The availability of detailed analytical procedures and validated protocols, although necessary, are not sufficient, per se. As previously indicated, GMO testing embraces a broad range of phases throughout the whole product lifespan, from farm to fork. A protocol developed and proven suitable and fit for one specific purpose at one given step (e.g. seed testing or testing of final products) may not be the most appropriate if applied for a different purpose, at a different stage of the process or to a sample at a different processing level. In this context, the best approach should take into consideration method reliability and performance and applicability, as well as in terms of workload, associated costs and economic impact. Two examples clearly indicate the complexity and the nature of the ongoing debate, within Europe and beyond, and among those responsible for defining technical details and legislative requirements for GMO testing at different phases of the production and distribution chain. Sampling is the first example of a still ongoing issue due to the challenge faced when sampling for GMO analysis from seeds and bulk commodities to final food/feed products. A second example deals with interpretation and reporting of quantitative data. Different methods or testing strategies can lead to different expressions of results and to disagreement between tests results obtained from the same samples, but using different approaches. The use of different units of measurement (e.g. mass percentage vs. percentage of DNA copy numbers) provides an additional reason for divergence of test results.

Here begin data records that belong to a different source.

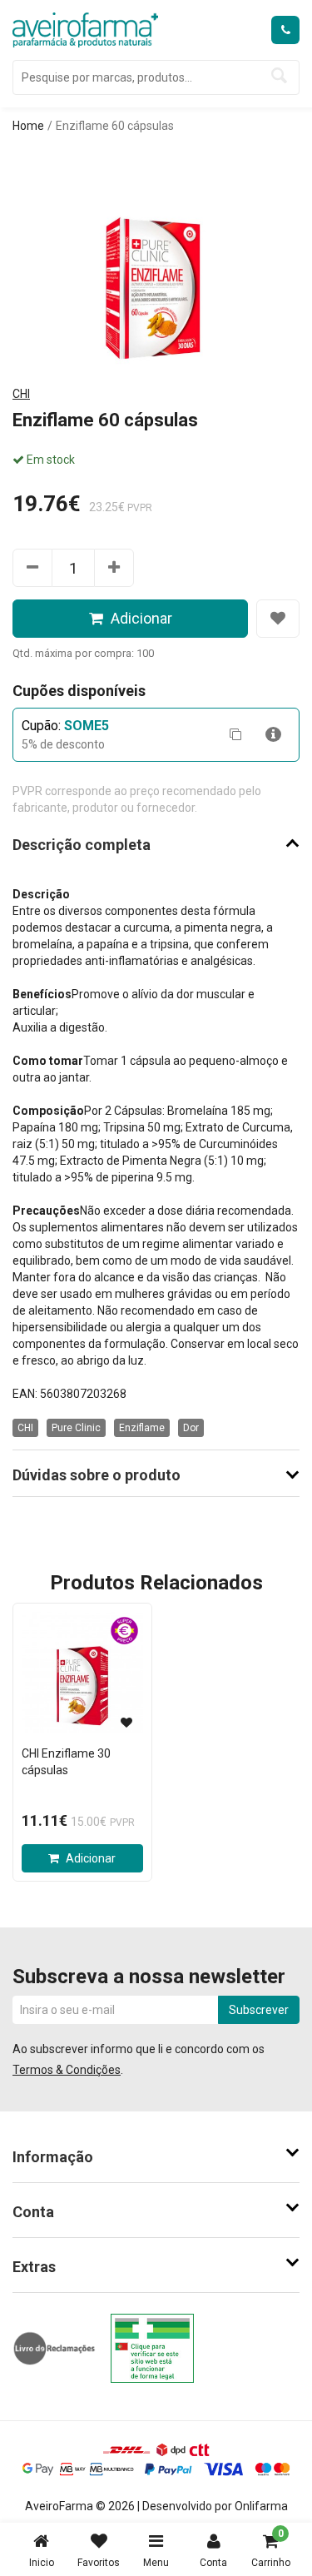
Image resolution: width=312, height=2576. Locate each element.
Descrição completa (81, 845)
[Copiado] (235, 735)
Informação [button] (52, 2157)
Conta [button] (33, 2211)
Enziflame (142, 1428)
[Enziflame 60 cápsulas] (156, 257)
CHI (21, 393)
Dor (191, 1428)
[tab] (156, 2157)
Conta (213, 2563)
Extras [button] (34, 2266)
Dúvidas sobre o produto (96, 1475)
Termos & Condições (66, 2069)
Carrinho (270, 2548)
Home (28, 125)
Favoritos (98, 2563)
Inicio (41, 2563)
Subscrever (259, 2010)
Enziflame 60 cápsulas (115, 125)
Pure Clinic (76, 1428)
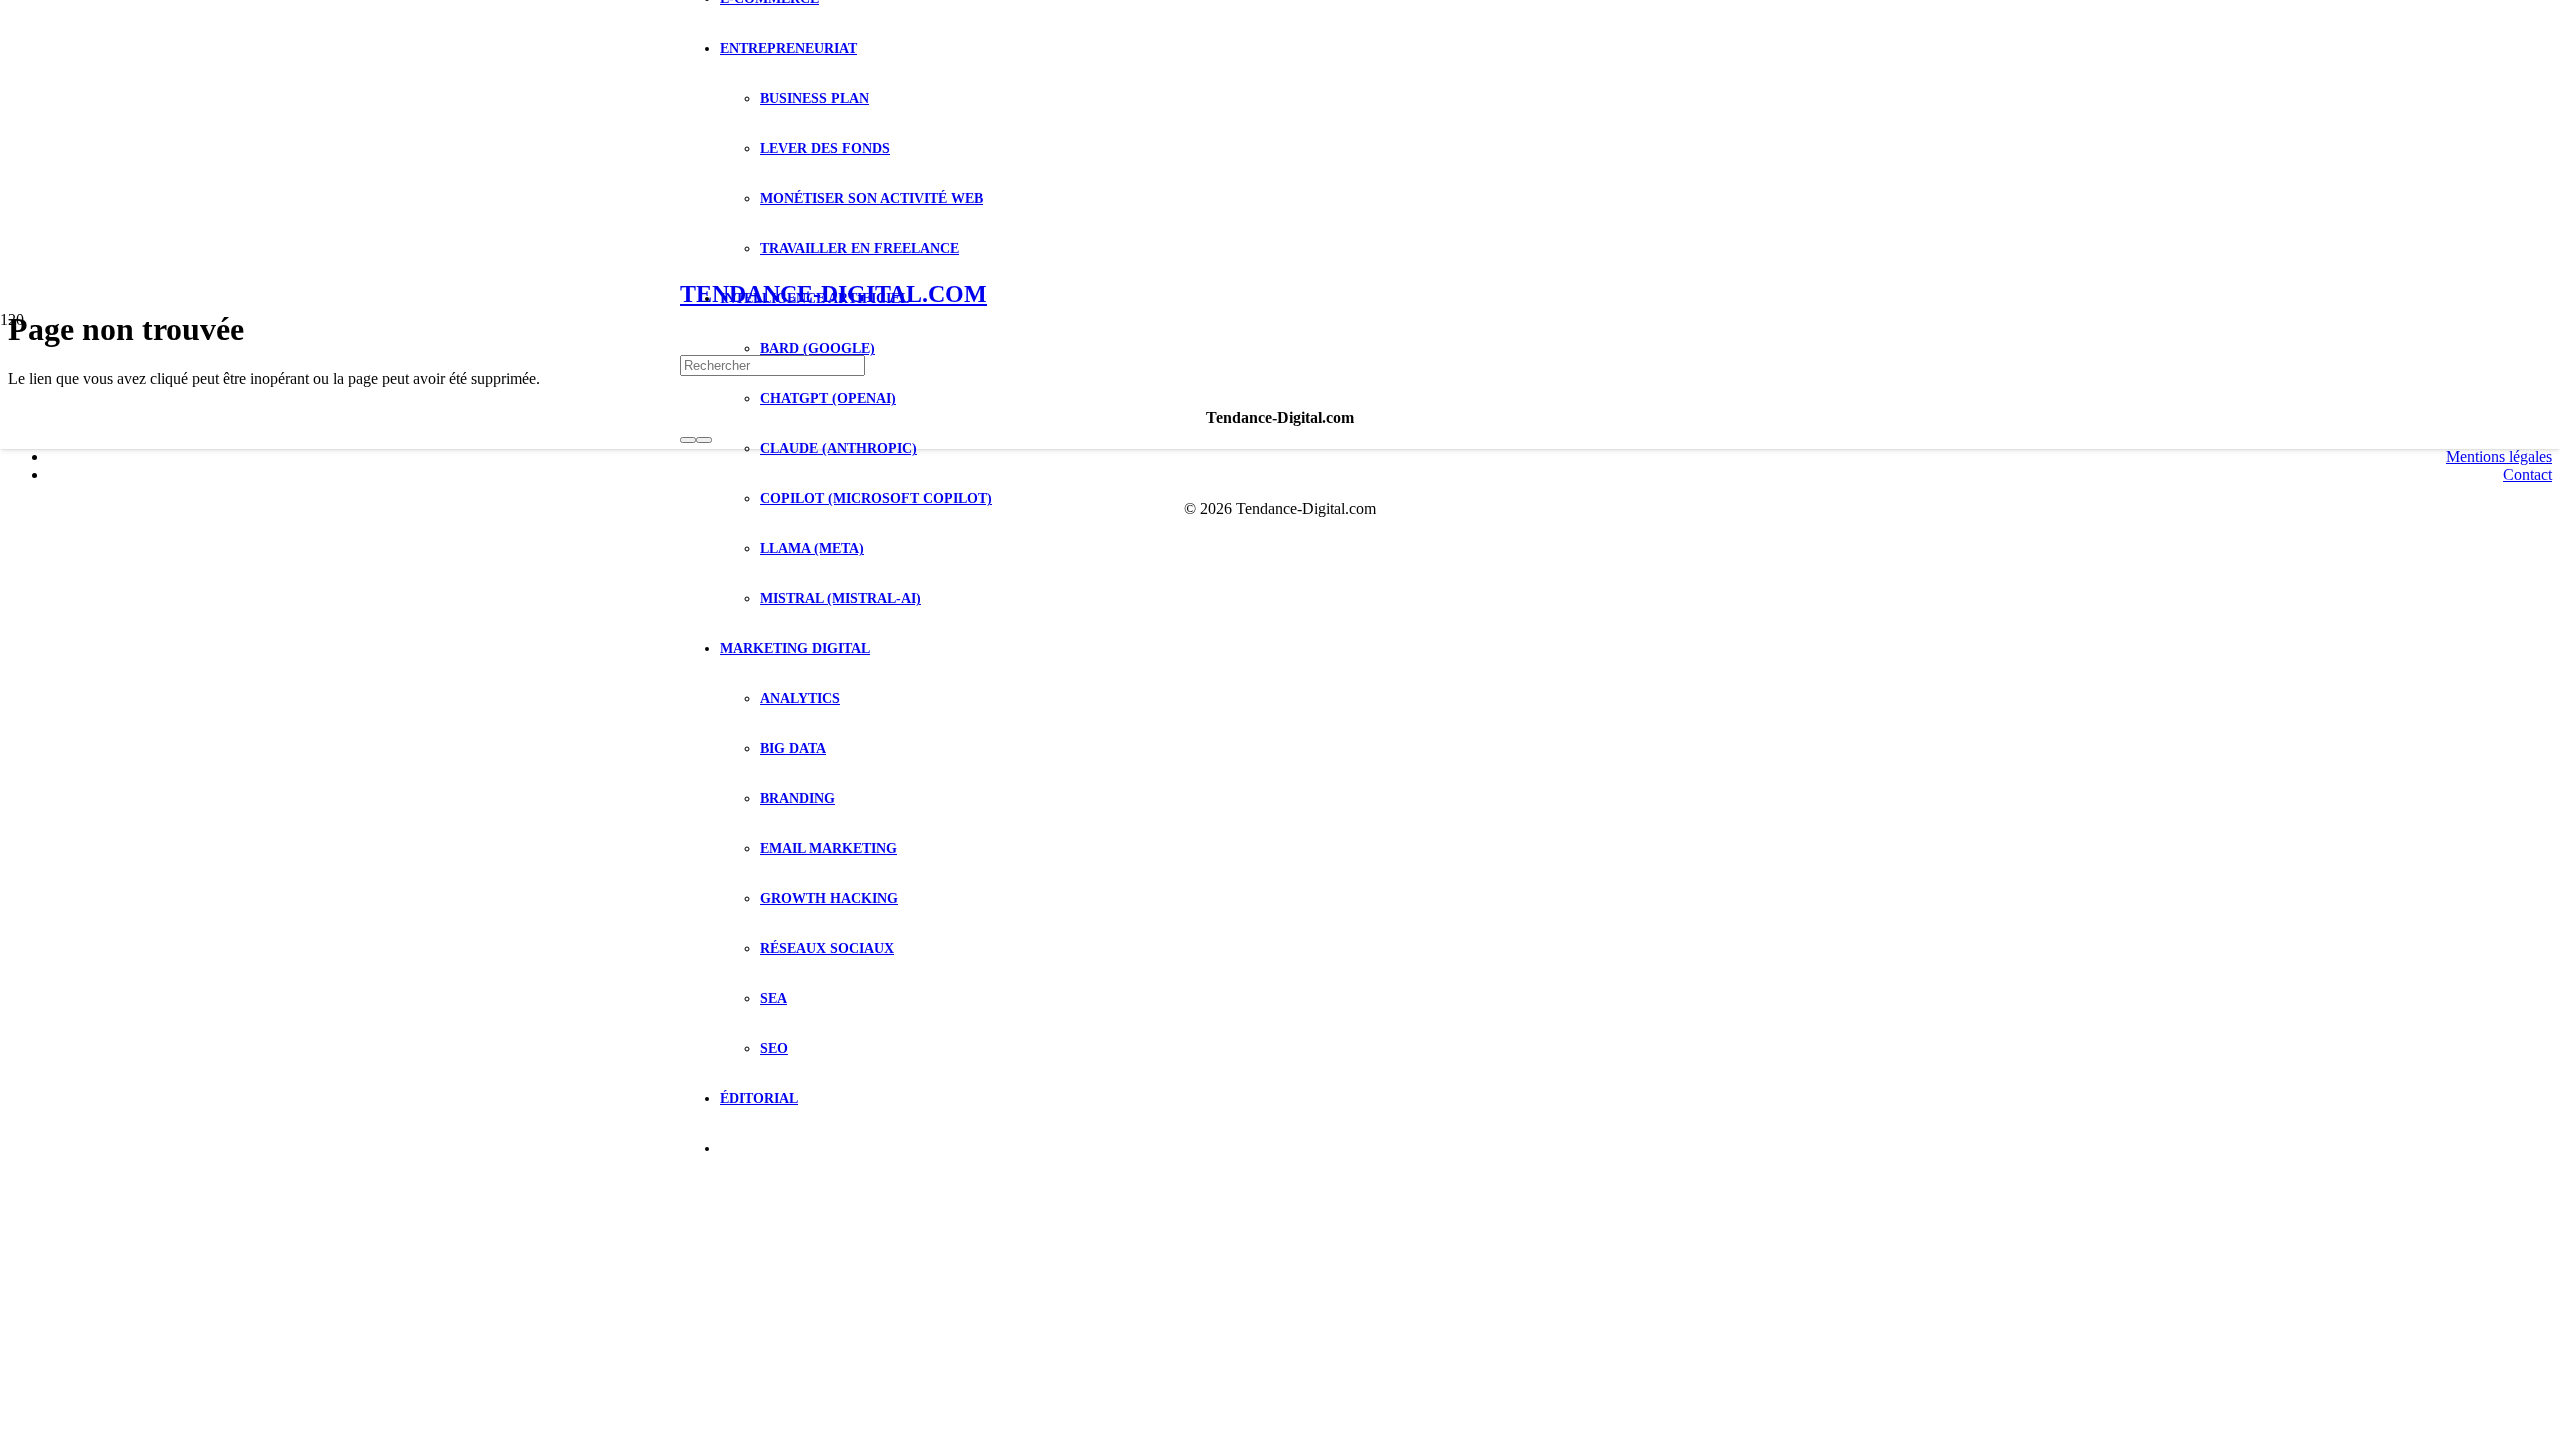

On the 1st Global Conference on GMO Analysis

The European Commission Joint Research Centre (JRC) has provided scientific and technical support to EU policy development on GMOs since the early 1990s. In order to cope with this challenging task and to facilitate harmonisation and standardisation of methods and means within Europe, the JRC launched the European Network of GMO Laboratories (ENGL, http://engl.jrc.it) for establishing a unique platform of experts within the EU. The ENGL, inaugurated in 2002 and chaired by the JRC, currently consists of more than 120 national enforcement laboratories, representing all 27 EU Member States, as well as Norway and Switzerland. The expertise accumulated over the years and the intense collaboration with the ENGL led to the recognition of the JRC as a world point of reference on GMOs, particularly in method development and validation, within its Institute for Health and Consumer Protection (IHCP), and in the production of Certified Reference Materials, within its Institute for Reference Materials and Measurements (IRMM). Recognition of this expertise resulted in the establishment of the Community Reference Laboratory for GM Food and Feed (CRL-GMFF, http://biotech.jrc.it) legally responsible for method validation under Regulation EC 1829/2003 and with the Community Reference Laboratory for GMOs for official food controls, established under Regulation EC 882/2004.

Based on the experience gained over the last decade on GMO analysis, and due to the need to strengthen the scientific exchange outside the EU, the JRC conceived and took the lead in the organisation of the first Global Conference on GMO Analysis which will be held in Como, Italy, on 24-27 June 2008 (http://gmoglobalconference.jrc.it). More than 500 scientists from over 90 countries will have the opportunity to exchange information and views on GMO analysis. The conference is intended to offer to all interested parties a unique opportunity to acquire an awareness of the various components of GMO analysis and to confront the key elements and approaches required building a common harmonised approach towards reliable and comparable results.